» **Required work**
At the line with "At what coordinates", start transcribing; stop after the last line of the data below. Keep it exact and leave pictures out.

» **Material to process**
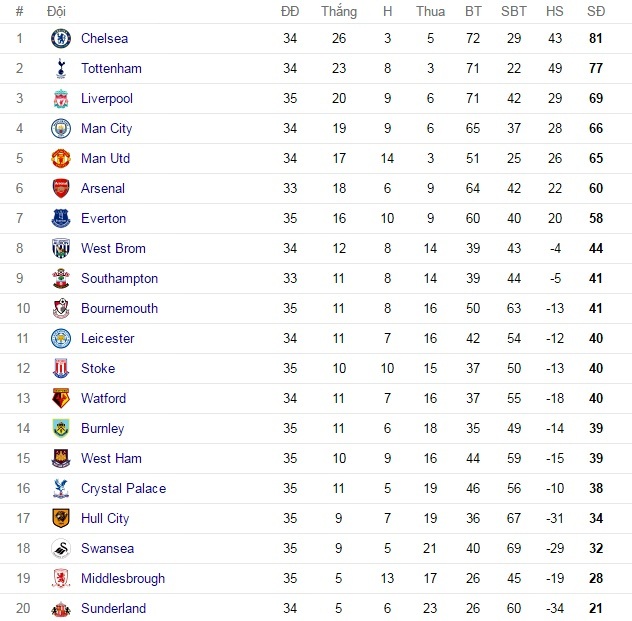
Task: Click the Chelsea club crest icon
Action: coord(61,39)
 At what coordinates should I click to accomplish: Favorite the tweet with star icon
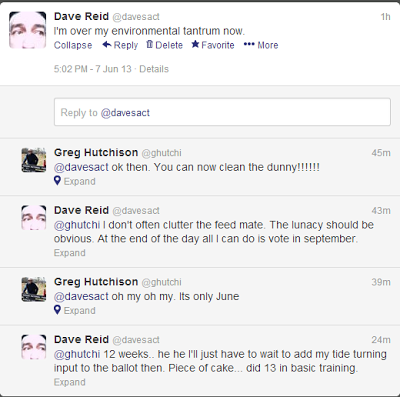[x=195, y=44]
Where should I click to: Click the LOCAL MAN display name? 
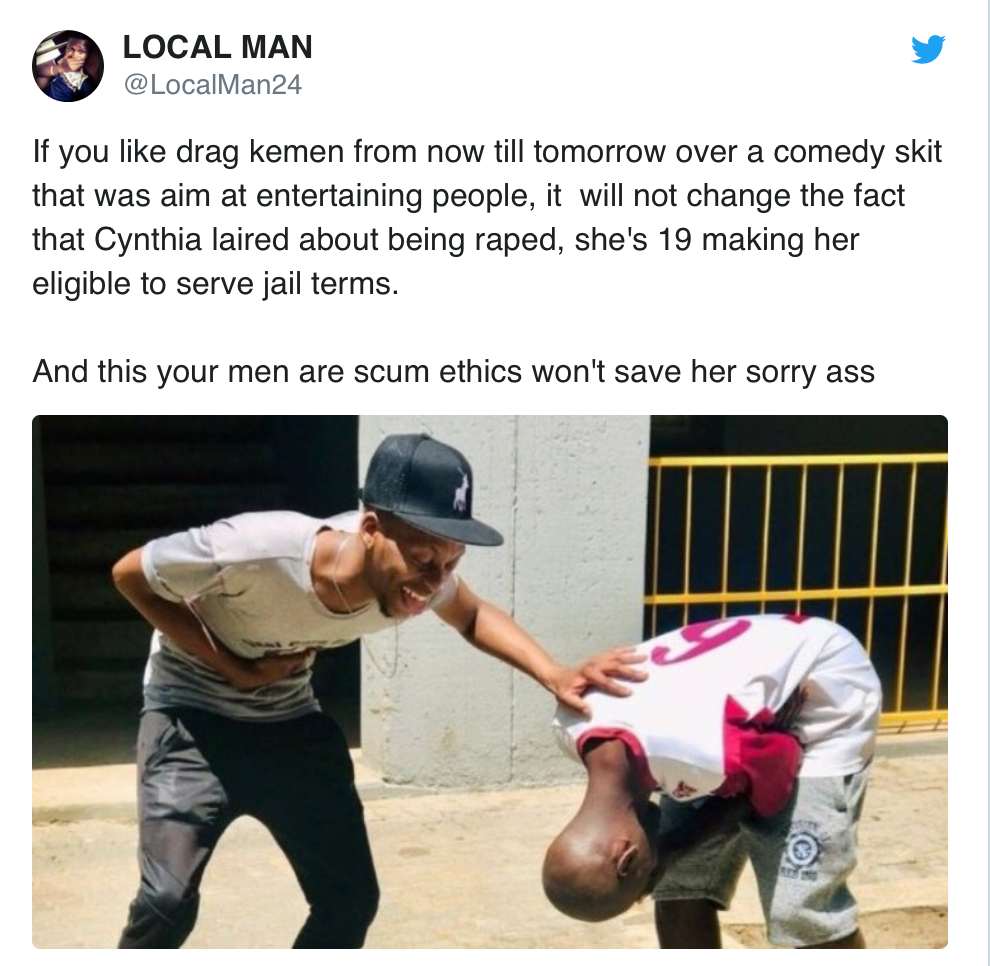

» **Task response**
 At what coordinates should I click to accomplish: Favorite the tweet with star icon
[x=195, y=44]
Where should I click to: Click the LOCAL MAN display name? 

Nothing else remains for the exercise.